* _WORK TO COMPLETE_
With no omissions, write out every record given below.

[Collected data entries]
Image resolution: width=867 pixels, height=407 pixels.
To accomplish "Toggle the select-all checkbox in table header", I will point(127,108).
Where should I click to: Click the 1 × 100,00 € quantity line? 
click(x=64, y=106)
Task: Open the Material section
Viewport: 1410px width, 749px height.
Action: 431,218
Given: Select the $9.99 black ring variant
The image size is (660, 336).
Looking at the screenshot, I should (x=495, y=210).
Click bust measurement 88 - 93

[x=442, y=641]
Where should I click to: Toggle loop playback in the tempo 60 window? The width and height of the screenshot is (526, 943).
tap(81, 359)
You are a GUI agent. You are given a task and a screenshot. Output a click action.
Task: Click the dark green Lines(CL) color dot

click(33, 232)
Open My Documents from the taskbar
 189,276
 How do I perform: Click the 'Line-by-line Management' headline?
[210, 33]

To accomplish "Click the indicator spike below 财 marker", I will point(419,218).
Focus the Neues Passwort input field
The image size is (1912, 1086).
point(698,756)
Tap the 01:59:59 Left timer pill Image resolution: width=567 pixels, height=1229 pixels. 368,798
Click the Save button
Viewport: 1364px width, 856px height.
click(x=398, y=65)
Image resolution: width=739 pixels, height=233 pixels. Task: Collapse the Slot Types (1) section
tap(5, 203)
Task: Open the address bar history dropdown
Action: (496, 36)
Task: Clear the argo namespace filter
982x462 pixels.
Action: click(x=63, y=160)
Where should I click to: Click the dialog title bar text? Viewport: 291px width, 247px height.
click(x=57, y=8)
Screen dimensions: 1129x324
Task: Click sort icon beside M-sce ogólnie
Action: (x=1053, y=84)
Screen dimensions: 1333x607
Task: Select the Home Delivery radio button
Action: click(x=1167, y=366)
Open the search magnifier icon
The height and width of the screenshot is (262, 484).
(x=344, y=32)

* _RESULT OF THE TASK_
Image resolution: width=867 pixels, height=407 pixels.
To accomplish "Toggle the select-all checkbox in table header", I will point(127,108).
Where should I click to: Click the 1 × 100,00 € quantity line? 
click(x=64, y=106)
Task: Open the Material section
Viewport: 1410px width, 749px height.
Action: 431,218
Given: Select the $9.99 black ring variant
The image size is (660, 336).
Looking at the screenshot, I should (x=495, y=210).
Click bust measurement 88 - 93

[x=442, y=641]
Where should I click to: Toggle loop playback in the tempo 60 window? The width and height of the screenshot is (526, 943).
tap(81, 359)
You are a GUI agent. You are given a task and a screenshot. Output a click action.
Task: Click the dark green Lines(CL) color dot

click(33, 232)
Open My Documents from the taskbar
 189,276
 How do I perform: Click the 'Line-by-line Management' headline?
[210, 33]

To accomplish "Click the indicator spike below 财 marker", I will point(419,218).
Focus the Neues Passwort input field
The image size is (1912, 1086).
point(698,756)
Tap the 01:59:59 Left timer pill Image resolution: width=567 pixels, height=1229 pixels. 368,798
Click the Save button
Viewport: 1364px width, 856px height.
click(x=398, y=65)
Image resolution: width=739 pixels, height=233 pixels. Task: Collapse the Slot Types (1) section
tap(5, 203)
Task: Open the address bar history dropdown
Action: (496, 36)
Task: Clear the argo namespace filter
982x462 pixels.
Action: click(x=63, y=160)
Where should I click to: Click the dialog title bar text? Viewport: 291px width, 247px height.
click(x=57, y=8)
Screen dimensions: 1129x324
Task: Click sort icon beside M-sce ogólnie
Action: (x=1053, y=84)
Screen dimensions: 1333x607
Task: Select the Home Delivery radio button
Action: click(x=1167, y=366)
Open the search magnifier icon
The height and width of the screenshot is (262, 484).
(x=344, y=32)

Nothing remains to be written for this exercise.